22 C'est pourquoi, comme il est certain que Jésus-Christ a pris un corps véritable avec toutes les affections propres à celui-ci — parmi lesquelles l'amour certes l'emporte sur toutes les autres — on ne saurait non plus douter qu'il ait eu un coeur de chair semblable au nôtre, puisque la vie humaine, même pour ce qui est de l'affectivité, est impossible sans cet organe privilégié. Les battements du coeur de Jésus-Christ, uni hypostatiquement à la divine Personne du Verbe, ont sans aucun doute été inspirés par l'amour et par toutes les autres passions. Celles-ci d'ailleurs étaient toujours en une telle harmonie avec la volonté humaine tout imprégnée de divine charité, et avec l'amour infini lui-même, partagé par le Fils avec le Père et le Saint-Esprit, que jamais rien de discordant n'intervint entre ces trois amours1'.

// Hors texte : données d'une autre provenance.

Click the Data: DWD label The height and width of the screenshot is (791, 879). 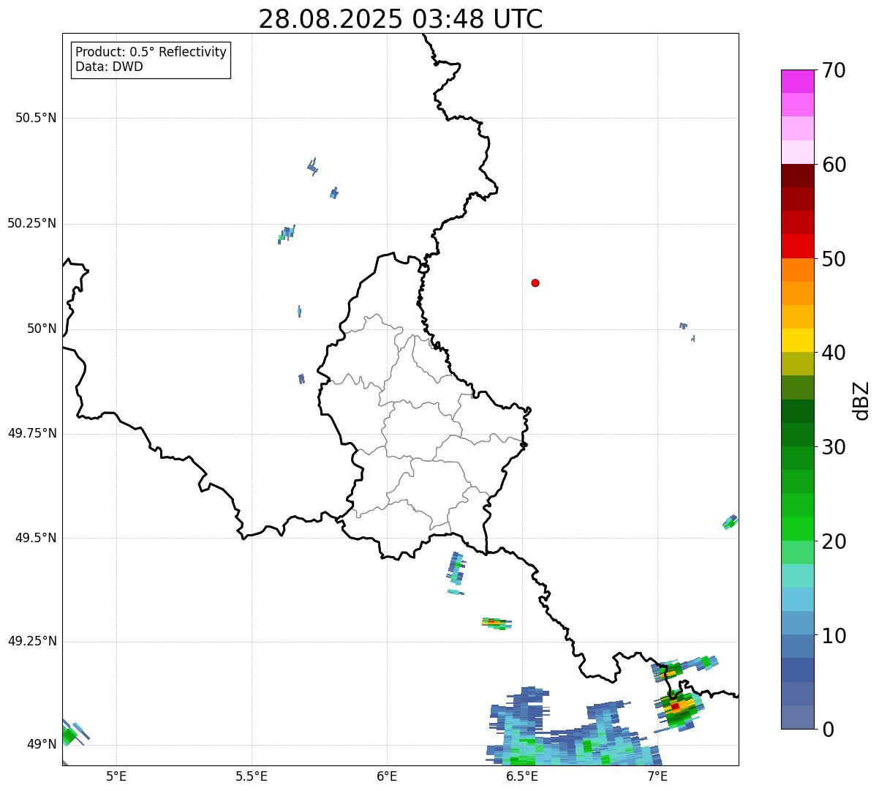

23 Cependant, que le Verbe de Dieu ait pris une nature humaine réelle et parfaite, qu'il se soit formé et modelé un coeur de chair capable comme le nôtre de souffrir et d'être transpercé — si on considère ces faits hors de la lumière qui émane non seulement de la doctrine de l'union hypostatique et substantielle, mais aussi de celle de la rédemption, qui la complète, ils pourront être pour certains un scandale et une folie, comme le fut pour les juifs et les païens le Christ crucifié (1Co 1,23). En effet, les symboles de la foi catholique, en parfait accord avec l'Ecriture, nous assurent que le Fils unique de Dieu a pris une nature humaine passible et mortelle surtout parce qu'il désirait offrir sur la croix un sacrifice sanglant et achever ainsi l'oeuvre du salut de l'homme. C'est ce que l'apôtre des nations enseigne d'ailleurs par ces mots : « Car le sanctificateur et les sanctifiés ont tous même origine. C'est pourquoi, il ne rougit pas de les nommer frères, quand il dit : „ j'annoncerai ton nom à mes frères !... ". Et encore : „ Nous voici, moi et les enfants que Dieu m'a donnés ". Puis donc que les enfants avaient en commun le sang et la chair, lui aussi y participa pareillement.. En conséquence, il a dû devenir en tout semblable à ses frères, afin de devenir dans leurs rapports avec Dieu, un grand-prêtre miséricordieux et fidèle, pour expier les péchés du peuple. Car, du fait qu'il a lui-même souffert par l'épreuve, il est capable de venir en aide à ceux qui sont éprouvés » (He 2,11-14 He 17-18).